Ладога, Ладога - Феликс Миронер 3 стр.


А на берегу генерал вошел в натопленную деревенскую избу, которая служила ему командным пунктом, снял шапку и, покрутив ручку полевого телефона, коротко спросил:

- Ну, как там?

На льду вдоль провода связи через каждые несколько километров дежурили у полевых телефонов связисты, и первый из них доложил:

- Третий километр с запада проследовала автоколонна в количестве двадцати машин.

А на командном пункте у генерала зазвонил другой телефон:

- Как там?

И генерал ответил:

- Товарищ член Военного Совета, все двадцать машин благополучно прошли третий километр.

Вдали, по другой, отмеченной вешками нитке дороги, навстречу автоколонне шел с восточного берега конный обоз с мукой. Лошади - худые, оголодавшие - оскальзывались на льду.

И снова над Ладогой по проводам летело на берег:

- Все двадцать машин миновали седьмой километр.

От невидимого южного берега начался обстрел. Снаряды рвались с перелетом далеко за трассой, вздымая фонтаны воды и льда.

- Вслепую бьют, - сказал Чумаков.

Но шоферы в машинах занервничали.

Но у Пети дрожали руки.

- Подвинься. - Сквозь открытые дверцы в кабину вскочил Чумаков. - Не газуй, легче!

И то ли от злости на Чумакова, то ли оттого, что его жилистая рука легла на баранку, пришла уверенность. И машина Сапожникова, проехав по узким мосткам, благополучно переправилась на твердый лед.

- Люфт в рулевых тягах так и не убрал. - Чумаков спрыгнул и, пятясь, стал проводить машину за машиной через трещину. - Давай, давай на меня!

И вот уже очередной связист передал:

- Двадцать пятый километр, проследовало девятнадцать машин.

Показался долгожданный, поросший лесом восточный берег, домики и купола церкви прибрежного селения Кобона.
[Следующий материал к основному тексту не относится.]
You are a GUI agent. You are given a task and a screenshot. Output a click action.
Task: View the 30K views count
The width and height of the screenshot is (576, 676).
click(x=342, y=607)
У самого берега машина Коли Барочкина вдруг забуксовала и стала оседать задними колесами. Он тотчас выпрыгнул. Машина, уйдя задними колесами в воду, дрожала от работы мотора. К Барочкину подбежали.

- Вот, технику сгубил…

- Тут мелко, - отвечал Трофимов, - вытащим твою технику. Садись пока к Сапожникову.
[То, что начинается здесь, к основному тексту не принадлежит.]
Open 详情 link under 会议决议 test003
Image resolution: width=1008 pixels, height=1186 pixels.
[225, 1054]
А последний связист, обосновавшийся в прибрежной избушке, рапортовал по прямому проводу:

- Автоколонна в количестве восемнадцати машин прибыла на восточный берег Ладожского озера.

И на западном берегу генерал на своем командном пункте обтер обеими ладонями пот с лица.
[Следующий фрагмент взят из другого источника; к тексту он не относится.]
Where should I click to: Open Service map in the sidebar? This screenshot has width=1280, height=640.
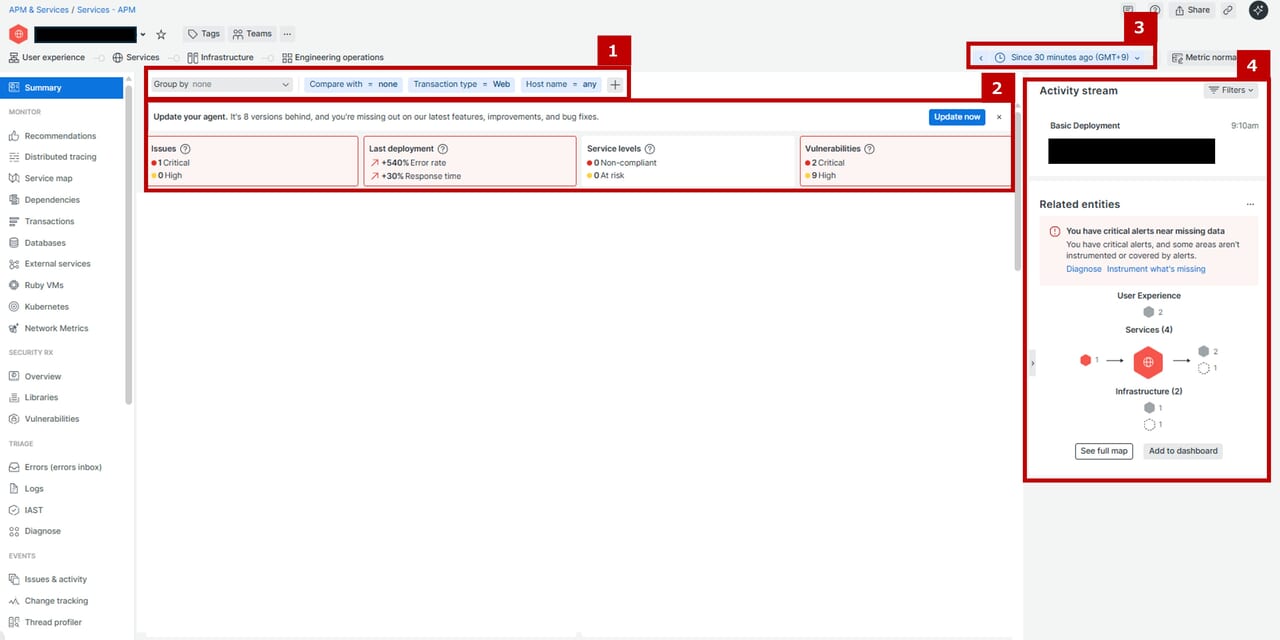tap(48, 178)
- Двое не добрались. - И встал. И остальные в избе тоже встали и стояли молча.

В Кобоне, под навесом и просто под открытым небом, лежали штабеля мешков с мукой, мерзлые туши. Одна за другой подъезжали на погрузку машины.

- Грузить не больше полутонны! - раздался приказ. - Лед пока слабый!

- Распишись, десять туш, - протянул кладовщик бумагу.

- А по весу? - забеспокоился шофер.

- Пока взвешивать будем, - ответили ему, - война кончится. Десять получил, десять и сдашь.

- А если дорогой похудеют? - пошутил помогавший на погрузке Барочкин, но на него посмотрели суровые и усталые глаза, и он тоже посерьезнел. - Доверяете, значит? Ну правильно.

В эту минуту один мешок с мукой зацепился за гвоздь, торчащий из досок кузова, разорвался, и на доски посыпалась белая мука. Молча смотрели на нее шоферы. Глотали слюну. Потом Бобылев протянул руку, набрал на палец муки и попробовал. Вслед за ним еще один шофер, потом Сапожников, Барочкин. Они глотали муку, мешавшуюся со снегом, и не могли оторваться.

- Честь роты позорите?! Убью!.. - уже бежал к ним багровеющий Чумаков.

Они беспомощно оглянулись - носы и щеки в муке.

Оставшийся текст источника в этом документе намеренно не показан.